If about the same amount of drugs are being seized at the festival each year, why has the arrest rate dropped so drastically?
A police spokesperson credited:
A mixture of harm reduction, enforcement and education through better partnership working, improved search regimes on entry, an increase in drug prevention work, and the opportunities for drugs surrender of illegal substances in the amnesty bins before they enter the site.
It is welcome news that so many fewer people are being arrested at the festival on drugs-related offences. It is also encouraging to see that the local police force has been working with the festival and other organisations to increase education and that amnesty bins are being supplied, but some questions remain.

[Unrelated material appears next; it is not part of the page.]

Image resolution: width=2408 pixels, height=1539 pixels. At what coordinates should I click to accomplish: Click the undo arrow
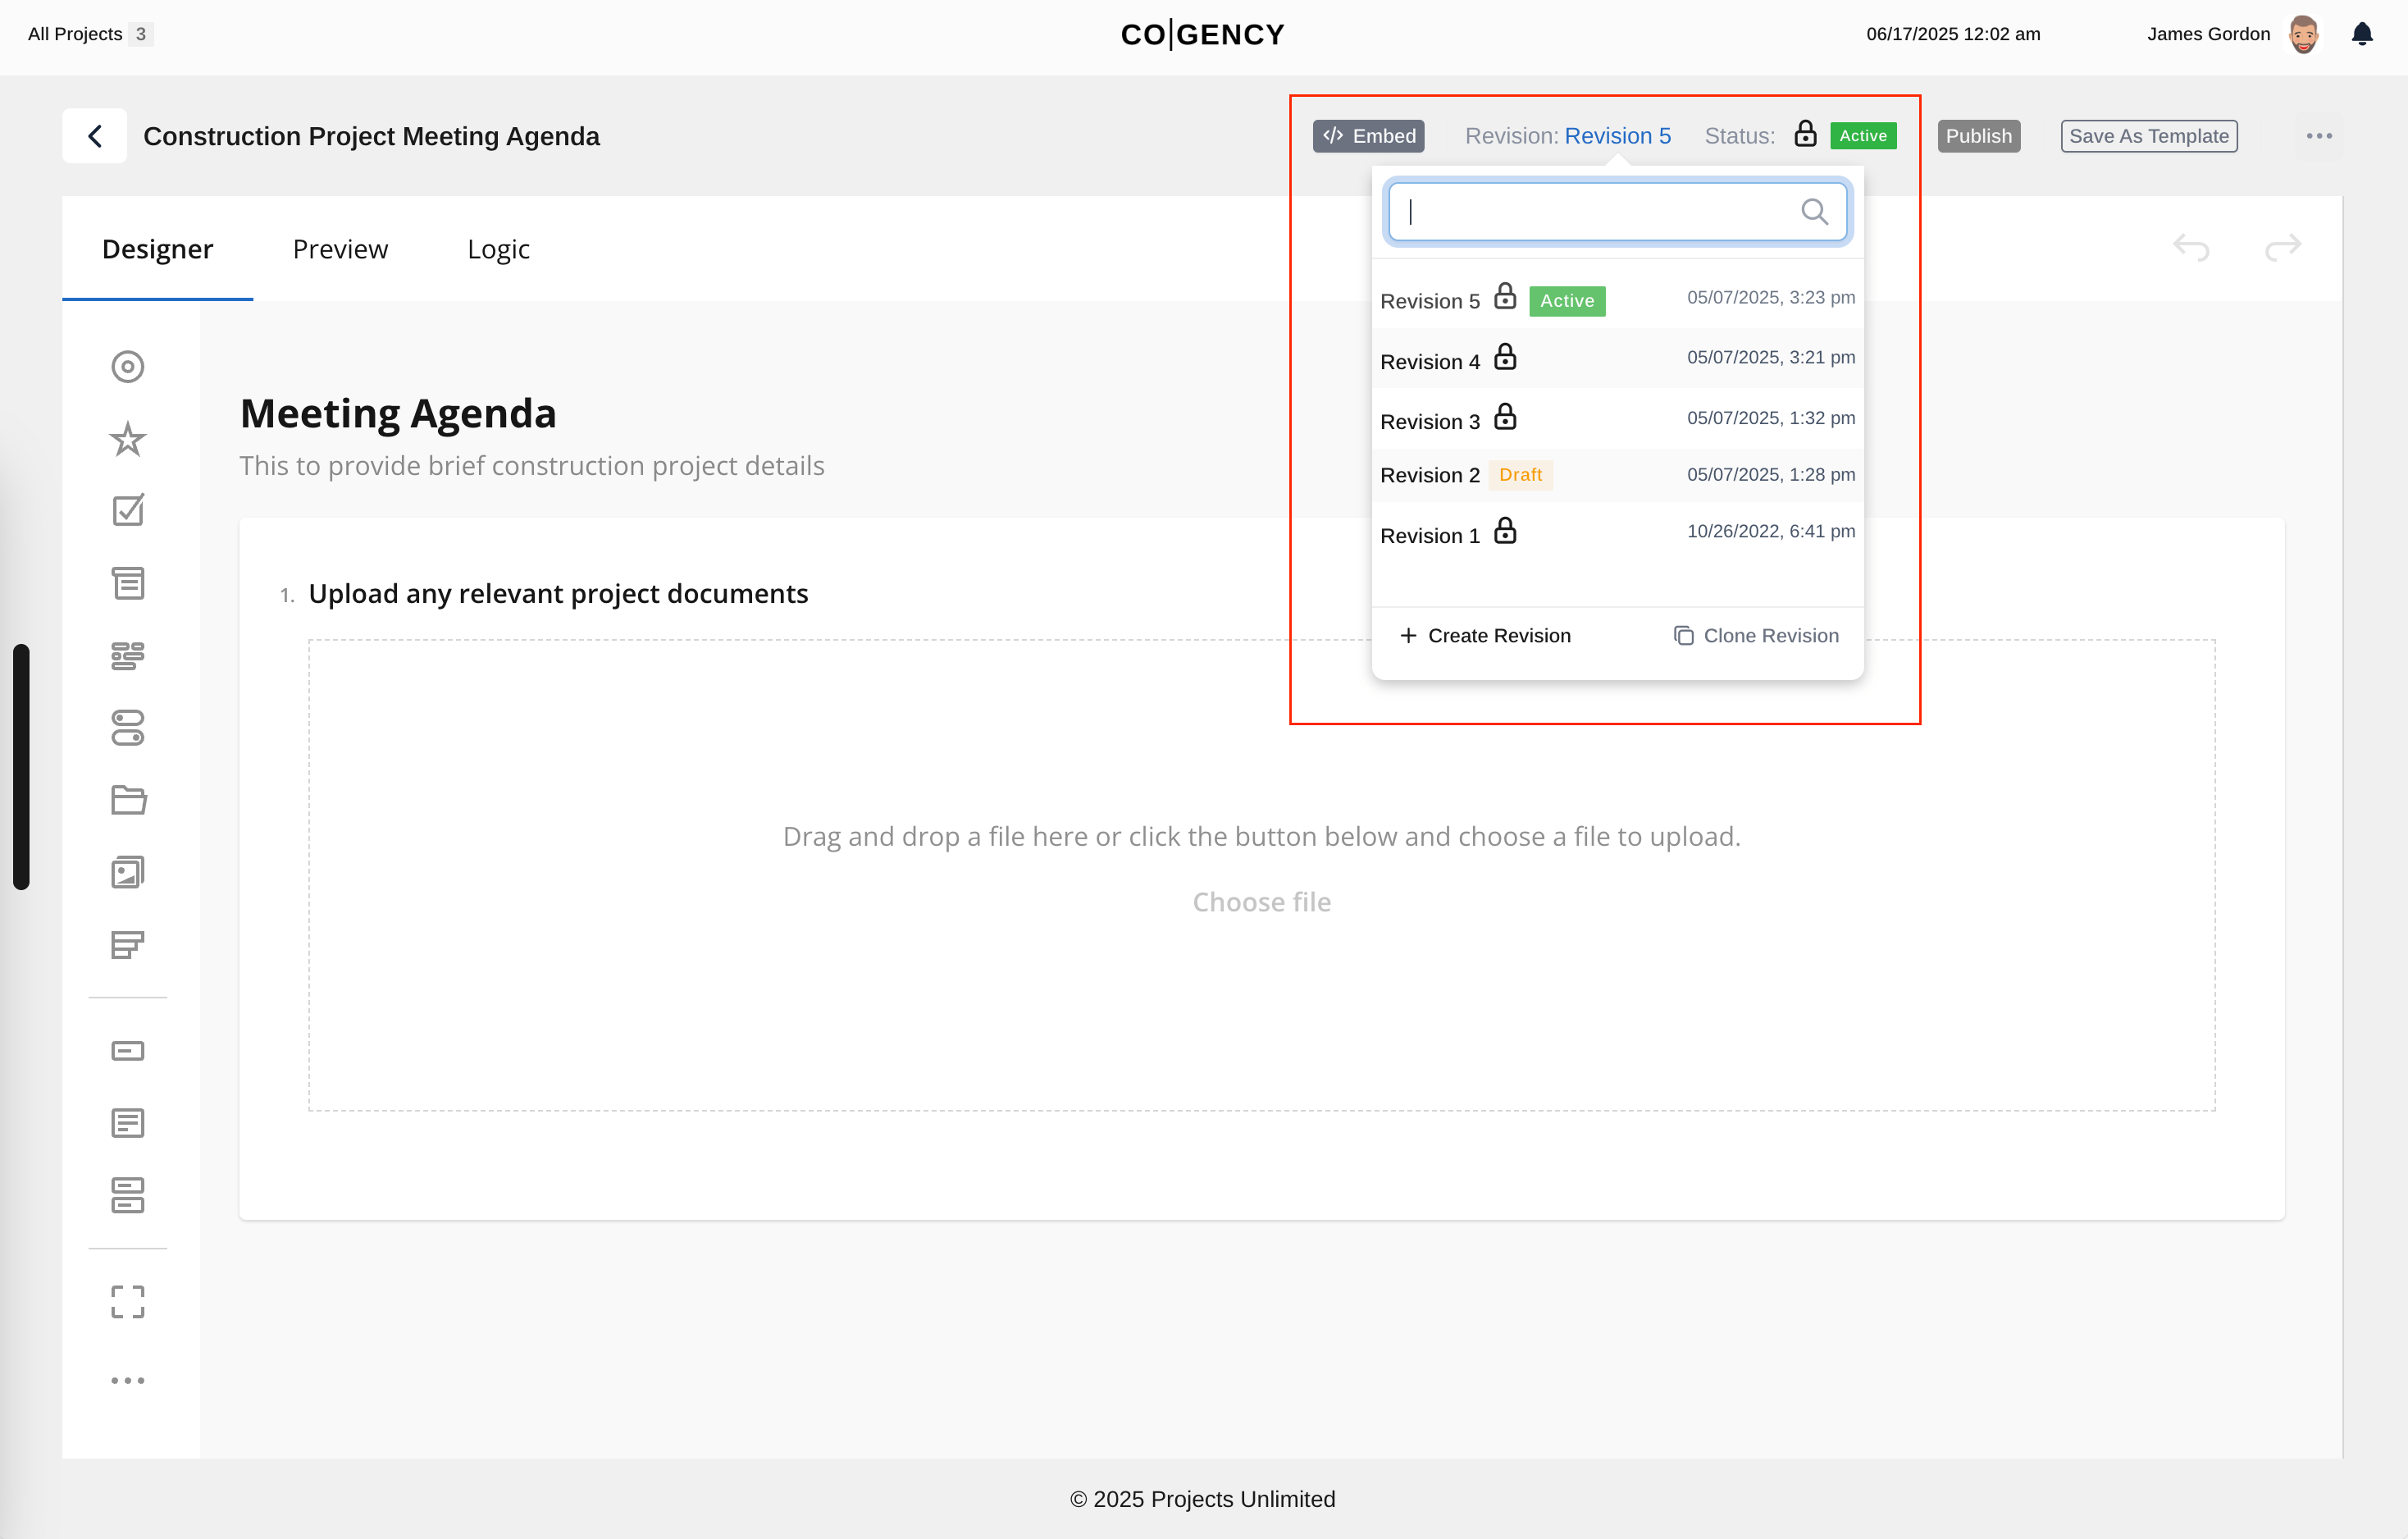point(2191,247)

Are the few remaining drugs-related arrests predominantly for dealing offences, and has this allowed the police to target thefts more effectively, or is this simply being used to cut costs and provide fewer police? Why the continuing high number of drugs given in– Is this solely through amnesty, or due to security staff taking a more lenient policy of confiscating substances but not turning in their owners to police?
We’re also curious to know more about how the festival and police are dealing with the drugs that are, despite these efforts, consumed at Glastonbury. Are there any attempts being made to educate festival-goers on safer drug use while they’re there?
Glastonbury’s site advises:
Experimenting with drugs can lead to adverse reactions. The crowds and the sheer size of the Festival can be very frightening and disorientating. If you do take drugs and you become ill, depressed or frightened please ask a steward to direct you to one of the many facilities on site which can help and support you.